Le recueil com­mence par un poème qui avance comme un upper­cut, Visée du poème :

 

Inguériss­able blessure de l’être
s’entassent les jours de passage
aux éclairs à peine entrevus
déjà dis­tan­ciés en désordre
seules quelques lueurs palpitent
dans la clig­no­tante conscience
de cette irréversible traversée

Ain­si le maître du navire
en cab­ine de pilotage
veille à pour­suiv­re l’avancée
quand les défer­lantes submergent
par inter­mit­tence le gaillard
prélude au pos­si­ble naufrage
au moins sait-il tenir le cap

Vivre seule­ment vivre et dire
à fleur de lumière et le ciel
les mots en sac­cades respirent
d’un rythme sen­si­ble à l’écoute
de l’informulable exigence
sans ordon­nance ni consigne
pour accueil­lir l’instant présent

 

Presque un man­i­feste en sa façon de ponctuer la parole prononcée :
« l’instant présent »,
ou l’essence même de l’être en poésie.

Vient ensuite l’évocation du drame/fêlure ter­ri­fi­ante de l’humanité, le faire de l’humanité à tra­vers la folie d’une poignée d’hommes mar­tyrisant tout l’Homme au tra­vers de cer­tains hommes :

 

Un regard venu de très loin
là-bas où s’arrêtent les rails
brouil­lard de con­vois sans retour

 

Le poème porte un titre en allemand.
Le livre con­naît des rup­tures en prose, rup­tures dans le par­cours de l’humain. Rup­tures de la bar­barie. Qu’est dev­enue la prose en ce monde ? À quoi col­la­bore-t-elle dans le silence/déni général ? L’acceptation globalisée.
La rup­ture en prose dit l’expiration sac­cadée de l’état de l’Homme dans lequel nous sommes :

« Pour­tant les con­duites d’évitement ne pour­ront que retarder l’instant de vérité de l’affrontement per­son­nel, dans un corps à corps douloureux ou exal­tant avec le réel. »

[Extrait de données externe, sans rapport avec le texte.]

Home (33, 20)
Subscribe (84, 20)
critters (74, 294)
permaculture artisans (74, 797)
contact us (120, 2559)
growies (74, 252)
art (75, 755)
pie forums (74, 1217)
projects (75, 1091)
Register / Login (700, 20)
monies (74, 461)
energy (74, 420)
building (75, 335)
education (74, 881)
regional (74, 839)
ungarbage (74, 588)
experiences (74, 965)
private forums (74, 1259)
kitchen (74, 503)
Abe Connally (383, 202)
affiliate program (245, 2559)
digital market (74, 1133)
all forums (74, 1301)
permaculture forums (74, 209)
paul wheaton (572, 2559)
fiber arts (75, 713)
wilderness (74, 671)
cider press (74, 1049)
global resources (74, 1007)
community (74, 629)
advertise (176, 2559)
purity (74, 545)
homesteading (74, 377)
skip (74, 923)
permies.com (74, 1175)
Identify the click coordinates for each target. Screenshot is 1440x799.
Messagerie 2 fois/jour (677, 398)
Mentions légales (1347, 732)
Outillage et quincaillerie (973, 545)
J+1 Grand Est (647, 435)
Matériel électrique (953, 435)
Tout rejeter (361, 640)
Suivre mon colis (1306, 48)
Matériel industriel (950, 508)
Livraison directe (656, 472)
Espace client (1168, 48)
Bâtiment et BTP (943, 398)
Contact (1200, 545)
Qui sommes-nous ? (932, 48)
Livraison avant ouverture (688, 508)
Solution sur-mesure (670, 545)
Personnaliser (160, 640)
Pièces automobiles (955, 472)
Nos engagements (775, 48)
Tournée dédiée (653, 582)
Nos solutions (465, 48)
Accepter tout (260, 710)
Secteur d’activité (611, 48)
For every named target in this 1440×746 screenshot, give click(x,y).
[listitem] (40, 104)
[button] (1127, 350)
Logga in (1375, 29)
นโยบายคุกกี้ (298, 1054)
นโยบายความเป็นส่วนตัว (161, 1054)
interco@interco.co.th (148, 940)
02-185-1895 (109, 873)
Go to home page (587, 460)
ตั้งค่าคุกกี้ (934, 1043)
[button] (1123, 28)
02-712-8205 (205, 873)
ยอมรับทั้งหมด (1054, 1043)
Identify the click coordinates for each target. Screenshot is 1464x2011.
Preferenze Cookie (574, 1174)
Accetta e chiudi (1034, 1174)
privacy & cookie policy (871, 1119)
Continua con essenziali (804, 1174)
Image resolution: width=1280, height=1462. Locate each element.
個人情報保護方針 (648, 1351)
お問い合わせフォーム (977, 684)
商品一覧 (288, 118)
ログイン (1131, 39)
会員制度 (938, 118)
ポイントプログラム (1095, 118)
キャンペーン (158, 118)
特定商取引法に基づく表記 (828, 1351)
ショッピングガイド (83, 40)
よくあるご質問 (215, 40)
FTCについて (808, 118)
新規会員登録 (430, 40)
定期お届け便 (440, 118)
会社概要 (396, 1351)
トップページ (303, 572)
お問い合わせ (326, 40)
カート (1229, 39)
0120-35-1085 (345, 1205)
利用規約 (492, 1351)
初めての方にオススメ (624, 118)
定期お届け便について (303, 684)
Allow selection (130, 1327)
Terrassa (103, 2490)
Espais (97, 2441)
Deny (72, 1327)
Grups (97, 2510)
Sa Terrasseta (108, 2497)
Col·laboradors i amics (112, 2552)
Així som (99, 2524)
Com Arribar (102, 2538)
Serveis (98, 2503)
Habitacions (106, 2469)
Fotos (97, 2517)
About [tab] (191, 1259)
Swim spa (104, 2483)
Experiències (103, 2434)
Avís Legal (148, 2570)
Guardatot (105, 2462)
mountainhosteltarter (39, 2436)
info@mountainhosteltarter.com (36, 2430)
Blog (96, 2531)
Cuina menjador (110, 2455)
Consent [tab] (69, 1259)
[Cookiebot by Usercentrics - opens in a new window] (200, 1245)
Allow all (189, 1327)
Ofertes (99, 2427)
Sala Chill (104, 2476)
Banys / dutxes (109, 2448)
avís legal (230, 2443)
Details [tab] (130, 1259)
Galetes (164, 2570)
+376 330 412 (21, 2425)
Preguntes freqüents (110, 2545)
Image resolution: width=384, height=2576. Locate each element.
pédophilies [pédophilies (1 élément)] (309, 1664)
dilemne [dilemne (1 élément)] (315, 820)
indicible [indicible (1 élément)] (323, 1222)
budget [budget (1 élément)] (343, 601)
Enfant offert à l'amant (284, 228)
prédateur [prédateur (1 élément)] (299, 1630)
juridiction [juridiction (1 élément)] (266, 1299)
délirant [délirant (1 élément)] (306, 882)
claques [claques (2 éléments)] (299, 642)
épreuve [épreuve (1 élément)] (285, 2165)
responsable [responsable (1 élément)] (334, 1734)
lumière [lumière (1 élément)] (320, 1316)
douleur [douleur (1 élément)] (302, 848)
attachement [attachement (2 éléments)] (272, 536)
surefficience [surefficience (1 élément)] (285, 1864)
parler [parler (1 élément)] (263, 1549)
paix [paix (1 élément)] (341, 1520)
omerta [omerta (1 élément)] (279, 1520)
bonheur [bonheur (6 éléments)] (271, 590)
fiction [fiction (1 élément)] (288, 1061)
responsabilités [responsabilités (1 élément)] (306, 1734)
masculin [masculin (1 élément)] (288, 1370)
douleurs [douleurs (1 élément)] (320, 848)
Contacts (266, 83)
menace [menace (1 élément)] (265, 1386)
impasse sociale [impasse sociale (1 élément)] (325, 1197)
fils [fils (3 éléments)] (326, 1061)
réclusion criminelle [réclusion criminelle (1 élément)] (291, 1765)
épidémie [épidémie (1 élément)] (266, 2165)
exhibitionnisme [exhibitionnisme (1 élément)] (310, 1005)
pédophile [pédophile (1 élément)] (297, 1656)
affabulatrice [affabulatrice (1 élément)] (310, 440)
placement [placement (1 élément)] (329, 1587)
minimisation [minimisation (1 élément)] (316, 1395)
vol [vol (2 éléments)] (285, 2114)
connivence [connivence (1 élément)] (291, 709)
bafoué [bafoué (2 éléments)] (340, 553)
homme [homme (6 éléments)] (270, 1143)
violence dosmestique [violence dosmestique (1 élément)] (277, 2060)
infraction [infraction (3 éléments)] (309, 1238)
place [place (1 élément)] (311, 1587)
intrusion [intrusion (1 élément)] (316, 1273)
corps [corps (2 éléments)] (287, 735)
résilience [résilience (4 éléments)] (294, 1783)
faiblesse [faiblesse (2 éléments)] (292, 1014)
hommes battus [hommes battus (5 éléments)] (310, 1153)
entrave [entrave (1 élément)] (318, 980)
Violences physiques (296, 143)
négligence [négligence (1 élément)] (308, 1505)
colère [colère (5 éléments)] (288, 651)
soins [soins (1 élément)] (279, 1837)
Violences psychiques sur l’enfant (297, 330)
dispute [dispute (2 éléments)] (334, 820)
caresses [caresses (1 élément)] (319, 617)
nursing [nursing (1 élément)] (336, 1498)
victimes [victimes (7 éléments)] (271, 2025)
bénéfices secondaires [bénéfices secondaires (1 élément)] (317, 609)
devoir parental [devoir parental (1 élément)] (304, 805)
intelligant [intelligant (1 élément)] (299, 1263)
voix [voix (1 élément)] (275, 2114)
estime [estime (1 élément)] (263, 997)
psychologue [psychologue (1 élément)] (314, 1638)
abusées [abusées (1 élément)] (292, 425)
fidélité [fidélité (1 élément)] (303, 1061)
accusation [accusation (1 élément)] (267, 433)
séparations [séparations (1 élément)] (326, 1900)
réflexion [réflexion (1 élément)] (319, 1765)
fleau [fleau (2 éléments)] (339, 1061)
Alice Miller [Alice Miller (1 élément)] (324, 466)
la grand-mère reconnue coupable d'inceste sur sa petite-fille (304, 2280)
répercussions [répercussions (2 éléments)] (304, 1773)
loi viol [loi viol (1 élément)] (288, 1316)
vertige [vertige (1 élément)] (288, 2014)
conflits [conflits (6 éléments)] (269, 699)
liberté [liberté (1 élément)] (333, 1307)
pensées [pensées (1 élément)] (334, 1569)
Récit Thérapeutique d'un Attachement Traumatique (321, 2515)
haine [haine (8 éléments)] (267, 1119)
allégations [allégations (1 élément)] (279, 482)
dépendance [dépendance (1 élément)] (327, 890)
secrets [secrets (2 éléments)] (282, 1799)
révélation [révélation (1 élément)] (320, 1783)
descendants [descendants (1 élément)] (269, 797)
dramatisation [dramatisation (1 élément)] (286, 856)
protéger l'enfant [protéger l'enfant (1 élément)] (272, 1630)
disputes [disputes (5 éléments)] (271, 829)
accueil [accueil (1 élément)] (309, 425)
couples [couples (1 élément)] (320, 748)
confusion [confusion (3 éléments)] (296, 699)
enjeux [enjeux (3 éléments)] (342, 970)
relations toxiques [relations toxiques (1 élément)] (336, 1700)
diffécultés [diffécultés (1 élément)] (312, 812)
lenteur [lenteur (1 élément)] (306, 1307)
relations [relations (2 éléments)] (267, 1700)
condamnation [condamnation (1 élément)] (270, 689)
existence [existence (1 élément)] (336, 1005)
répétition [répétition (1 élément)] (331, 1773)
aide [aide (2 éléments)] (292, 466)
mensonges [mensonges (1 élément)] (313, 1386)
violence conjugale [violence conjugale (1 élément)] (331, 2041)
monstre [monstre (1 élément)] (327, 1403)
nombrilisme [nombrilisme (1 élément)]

Niet­zsche est sou­vent présent en référence. Son ombre passe dans les mots de cette phrase de Xuereb.
Puis l’interrogation à la fois fon­da­men­tale et fon­da­trice, la ques­tion entre­vue au fron­ton de l’enfance, celle qui donne nais­sance à l’être écrivant en poésie, s’engageant dans la rela­tion avec le Poème :

 

Ô toi corps fléché de questions
que cherch­es-tu que cherches-tu ?
qui peut pré­ten­dre dévoil­er l’énigme
des temps et fins de l’univers ?

 

La ques­tion n’est pas anodine parole, elle est le chem­ine­ment. Et en chemin revient aus­si ce qui taraude, le risque du « renon­ce­ment ». On pense à l’extraordinaire poème de Dau­mal, poème dont on ne mesure pas encore toute la portée métapoli­tique et méta­physique : « La Guerre Sainte ».
Là, sur­git le voyageur :

 

Ascèse vers l’invisible

Voyageur immo­bile autour de l’écritoire
j’entrevois un sage – sil­hou­ette voûtée –
en marche pas à pas vers son aire sacrée
il sait qu’il s’effondrera avant de l’atteindre
pour­tant il con­tin­ue de pouss­er son corps
entre appel du gouf­fre et cogne­ment des artères

Il rêve du com­pagnon­nage d’un disciple
sur l’épaule duquel il pour­rait s’appuyer
aux moin­dres défail­lances du cœur ou des muscles
qui saurait lire la gra­phie des chemins
et décrypter la con­nivence des étoiles

Mais il va seul vers une improb­a­ble rencontre
ses forces s’épuisent sa vue baisse il ne sait
qui il est qui l’attend le sur­veille invisible
lui adresse des signes qu’il ne voit pas
dans la soli­tude qui précède la mort

Sur sa dépouille vont s’acharner les rapaces

 

La ques­tion s’ébat tout le long de l’échelle et porte voix depuis l’intérieur même du réel voilé, ce que nous nom­mions autre­fois – quand la réal­ité ne nous effrayait pas – le sacré. C’était avant notre retour dans les grottes, cav­ités préhis­toriques de la moder­nité, les grottes du virtuel. Et pour­tant, haut, bas ; dedans, dehors. Revoici l’Homme. Ce sera dans la terre juste­ment, dans l’espérance de l’air, de l’eau et finale­ment du feu.